### EXTRACTED TEXT:
* Start *

Date: Tue, 7 Jan 2014 12:01:48 +0900	[thread overview]
Message-ID: <20140107030148.GA24188@bbox> (raw)
In-Reply-To: <CAA25o9Q921VnXvTo2OhXK5taif6MSF6LBtgPKve=kpgeW5XQ9Q@mail.gmail.com>

Hello Luigi,

On Mon, Jan 06, 2014 at 06:31:29PM -0800, Luigi Semenzato wrote:
> I would like to know (and I apologize if there is an obvious answer)
> if folks on this list have pointers to documents or discussions
> regarding the long-term evolution of the Linux memory manager.  I
> realize there is plenty of shorter-term stuff to worry about, but a
> long-term vision would be helpful---even more so if there is some
> agreement.
> 
> My super-simple view is that when memory reclaim is possible there is
> a cost attached to it, and the goal is to minimize the cost.  The cost
> for reclaiming a unit of memory of some kind is a function of various
> parameters: the CPU cycles, the I/O bandwidth, and the latency, to
> name the main components.  This function can change a lot depending on
> the load and in practice it may have to be grossly approximated, but
> the concept is valid IMO.
> 
> For instance, the cost of compressing and decompressing RAM is mainly
> CPU cycles.  A user program (a browser, for instance :) may be caching
> decompressed JPEGs into transcendent (discardable) memory, for quick
> display.  In this case, almost certainly the decompressed JPEGs should
> be discarded before memory is compressed, under the realistic
> assumption that one JPEG decompression is cheaper than one LZO
> compression/decompression.  But there may be situations in which a lot
> more work has gone into creating the application cache, and then it
> makes sense to compress/decompress it rather than discard it.  It may
> be hard for the kernel to figure out how expensive it is to recreate
> the application cache, so the application should tell it.

* End *

### PROBLEM 1:
In the records, rewrite everything from "Click the topical" down to "[x=137, y=874]", both lines included, with "knitting patterns" changed to "sewing patterns" and nothing else altered. Leave the pictures out.

### INFORMATION PROVIDED:
* Start *

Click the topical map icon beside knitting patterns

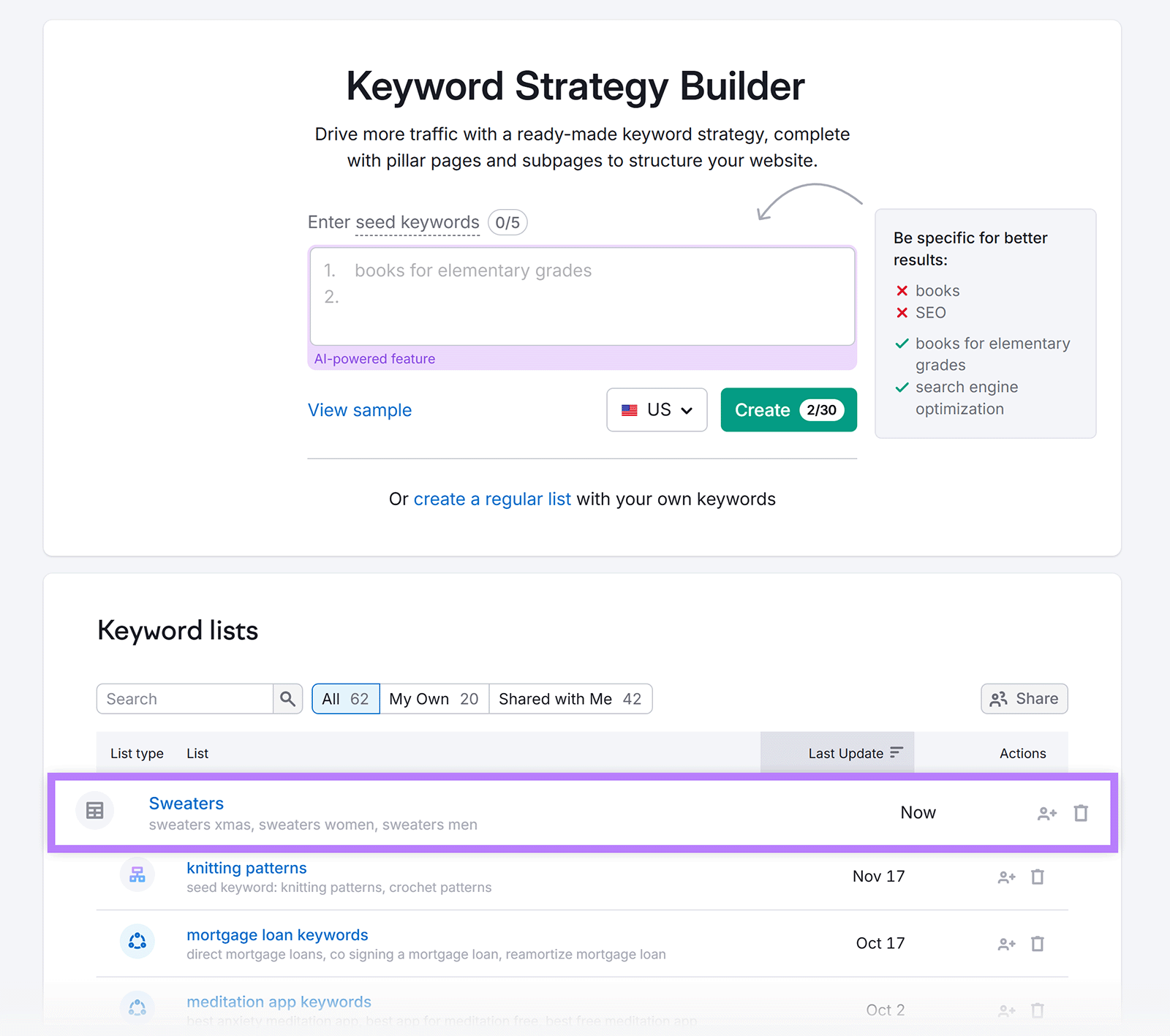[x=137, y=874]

* End *
* Start *

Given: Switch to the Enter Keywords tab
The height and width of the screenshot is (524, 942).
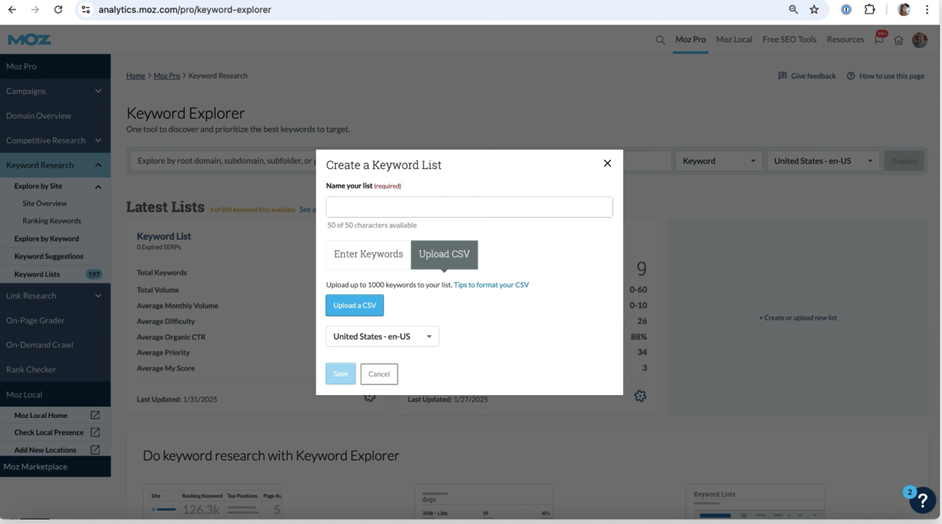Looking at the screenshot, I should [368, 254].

* End *

### PROBLEM 2:
Write the next part of the email about the long-term future of the Linux memory manager, picking up after its last sentence.

### EXERCISE ANSWER 1:
Click the topical map icon beside sewing patterns

[x=137, y=874]

### EXERCISE ANSWER 2:
Agreed. It's very hard for kernel to figure it out so VM should depend
on user's hint. and thing you said is the exact example of volatile
range system call that I am suggesting.

http://lwn.net/Articles/578761/

> 
> Of course, for a cache the cost needs to be multiplied by the
> probability that the memory will be used again in the future.  A good
> part of the Linux VM is dedicated to estimating that probability, for
> some kinds of memory.  But I don't see simple hooks for describing
> various costs such as the one I mentioned, and I wonder if this
> paradigm makes sense in general, or if it is peculiar to Chrome OS.

Your statement makes sense to me but unfortunately, current VM doesn't
consider everything you mentioned.
It is just based on page access recency by approximate LRU logic +
some heuristic(ex, mapped page and VM_EXEC pages are more precious).
The reason it makes hard is just complexity/overhead of implementation.
If someone has nice idea to define parameters and implement with
small overhead, it would be very nice!


> 
> Thanks!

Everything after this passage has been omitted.